How to win a data science competition (Week 1)
My personal notes of Coursera's 'How to win a data science competition'. I will continue to improve and update them. Gives detailed information about feature preprocessing, generation and extraction.
- Comparison
- 1. Review
- 2. Preprocessing
- 2.1 Numeric Features
- 2.2 Categorical Features
- 3 Datetime
- 4. Coordinates
- 5. Missing Values
- 6. Feature Extraction in Text and Images
- 7. Geographic Data
Comparison
Real World ML Pipeline
- Understanding of business problem
- Problem Formalization
- Data Collection
- Data Preprocessing
- Modelling
- Way to evaluate model in real life
- Way to deploy model
Data Science Competitions
- Problem formalization (might be necessary sometimes)
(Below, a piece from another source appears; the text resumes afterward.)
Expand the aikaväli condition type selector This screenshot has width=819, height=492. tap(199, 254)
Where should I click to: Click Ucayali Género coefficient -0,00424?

- Data Collection (possible in few competitions)
- Data Preprocessing
- Modelling
Differences
- Usually the hardest part of problem formalisation and evaluation metrics is already done.
- Deployment is out of scope.
- Model complexity, speed & memory consumption doesn’t matter
Resources
1. Review
1.1 Linear Model
Especially good for sparse high dimensional data. Support Vector Machine (SVM) is a linear model with special loss function. Even with “kernel trick”, it’s still linear in new, extended space.
Libraries: Scikit-learn and Vowpal Wabbit
1.2 Tree Based Model
Decision trees used divide-and-conquer technique to recursively divide spaces into sub-spaces. Tree-based models can work very well with tabular data.
However, tree-based approaches cannot easily capture linear dependencies since it requires many splits.
ExtraTrees classifier always tests random splits over fraction of features (in contrast to RandomForest, which tests all possible splits over fraction of features)
Libraries: Scikit-learn, XGBoost, LightGBM
1.3 No Free Lunch Theorem
“There is no method which outperforms all others for all tasks“
“For every method we can construct a task for which this particular method will not be the best“
- SVMs have a linear boundaries
- Decision trees have horizontal and vertical splits
- Random Forest has many more of these horizontal and vertical axes and are relatively smoother
- Naive Bayes has a smoother boundary compared to Neural Networks
2. Preprocessing
2.1 Numeric Features
Preprocessing depends on the type of model we use.
- Tree based models (Decision Trees)
- Non-tree based models (KNNs, Neural Nets, Linear Models)
2.1.1 Scaling
Non-tree based models are affected by the scale of the features. Different feature scaling results in different models quality. On the other hand, Decision Trees try to find the best split for a feature, no matter the scale.
Explanation
- Nearest Neighbours
- The scale of features impacts the distance between samples.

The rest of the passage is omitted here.